『半妖の夜叉姫』 第4話「過去への扉」
現代でそれぞれの時間を過ごすとわ・せつな・もろは。せつなの記憶を取り戻すために戦国時代に向かうことを決意したとわは、もろはが根の首と取引したことで開いた時代樹の穴に二人とともに飛び込むが、その前に桔梗の姿を借りた時代樹の精が現れる。時代樹は、三人にある頼みを持ちかけるが……
時代樹の穴が閉まってしまったため、なし崩し的に日暮家でとわと共に暮らすことになったせつなともろは。コミュ力が異常に高いもろはは当然としても、せつなも萌さん(世界的バイオリニストらしいのですが――それでこの広いマンションなのかしら)に気に入られてドレス姿でバイオリンを演奏し、と、見事に現代に適応した姿が描かれます。
むしろ、とわの方が現代に馴染んでいないのでは――という気もしますが、彼女は彼女で、せつなの記憶と夜の眠りを「夢の胡蝶」から取り戻す決意。しかしそれは戦国時代に行かないことにはいかんともしがたい状況であります。
と、そこで時代樹と一体化していた根の首の末端ともろはが交渉(という名の脅迫)して、時代樹の扉が開くことになり、もろははどこかで見たようなデザインのリュックサックに現代のアイテムを詰め込んで(軍資金は草太のクレカから。どれだけ現代に適応してるのか!)、準備万端。
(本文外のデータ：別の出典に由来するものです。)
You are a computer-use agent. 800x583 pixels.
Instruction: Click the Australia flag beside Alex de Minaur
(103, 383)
日暮家の面々にひとまずの別れを告げて三人で穴をくぐることになります。
しかしそこで三人ともうちの娘と宣言する日暮家、孫はともかく義理の息子の兄の娘たち(ややこしい)までカウントしてしまうとは、やがて妖怪の世界がこの一家に支配されてしまうのでは……
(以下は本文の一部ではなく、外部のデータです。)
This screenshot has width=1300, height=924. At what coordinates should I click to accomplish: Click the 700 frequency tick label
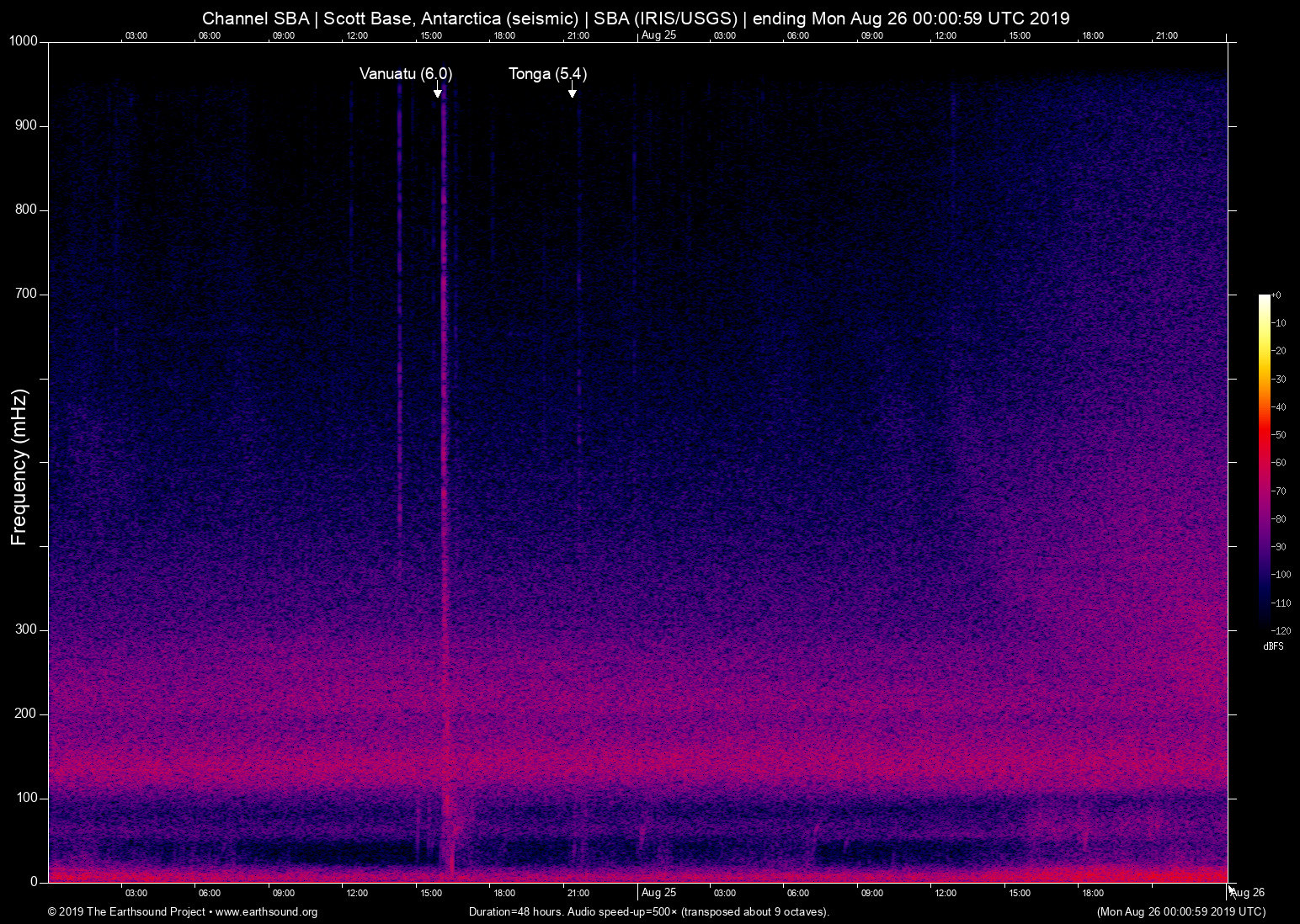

というのはさておき、戦国時代への穴から飛び出した三人娘ですが、その前に広がるのは謎の異空間、そして現れたのは、何と桔梗! これまで二度死んで(周囲を散々引っ掻き回して)、またも復活!? と思いきや、封印の矢に残っていた思念をベースにして時代樹が姿を借りているだけのようですが、こういう役にはある意味ベストチョイスかもしれません。
さて、その「桔梗」が三人の夜叉姫を留めて語るのは、かつて殺生丸と犬夜叉の父である犬の大将と並び称され、日本を二分して東国を支配していた大妖怪・麒麟丸退治の依頼。犬の大将(の後を継いだ殺生丸)という重石が取れ、時空を乱して末法の世をもたらそうという麒麟丸を、犬の大将の縁者であるお前たちが退治するのだ――という時代樹の言葉ですが、それにOKしたのはもろはのみ。
せつななど、そんなことは同格だという殺生丸に頼むべきと正論を繰り出してくるのですが、それに対して時代樹が、殺生丸も道を誤ってるのでどちらも倒せなどと言い出すものですから、今度はとわが激昂。これまでの描写からすれば、アバウトなもろは、割り切りすぎるせつなに対し、生真面目なとわという立ち位置のようですが――顔も見たことないとはいえ、自分の父を討てと言われれば、彼女でなくとも断るでしょう。
かくて交渉決裂、根の首をけしかけて三人を襲わせる時代樹(こういう時に桔梗の姿は違和感ない……)ですが、はるかな時を経て日暮家伝来の河童の手首のミイラの威力(?)がついに炸裂(『犬夜叉』ではかごめに思いっきり拒否されたじいちゃんからのプレゼントが、その娘の代になってついに役に立った――のか?)、ノリノリの三人娘のパワーによって、根の首はついに滅ぼされるのでした。
かくて戦国時代に帰還した三人。しかし時代樹を制御していた根の首を退治してしまってこの先どうするの、というところで次回に続きます。
……と思いきや、ラストで時代樹に封印(?)されていたのはりん!? そして足元だけ殺生丸様が――と、実に心憎いヒキであります。
そんなわけで気がつけばもう第4話まで来た本作ですが、今回、最終目的らしきものが提示され、いよいよ物語が動き出した感があります。前作との目配りも大小織り交ぜて(特に犬の大将をこう使ってくるか! と感心)、それでいてきっちり本作の主人公たちにも存在感があるのに感心します。
ただ、日暮家にとっては何よりも気になるであろう、もろはの両親の行方が何となく濁されていたり、重要アイテムらしい虹色真珠の存在がきちんと説明されていなかったりと、悪い意味で気になる点もないわけではないのですが――しかし現時点では、トータルで見れば及第点を大きく超えているかと思います。
もちろん次回以降も楽しみにしているところです。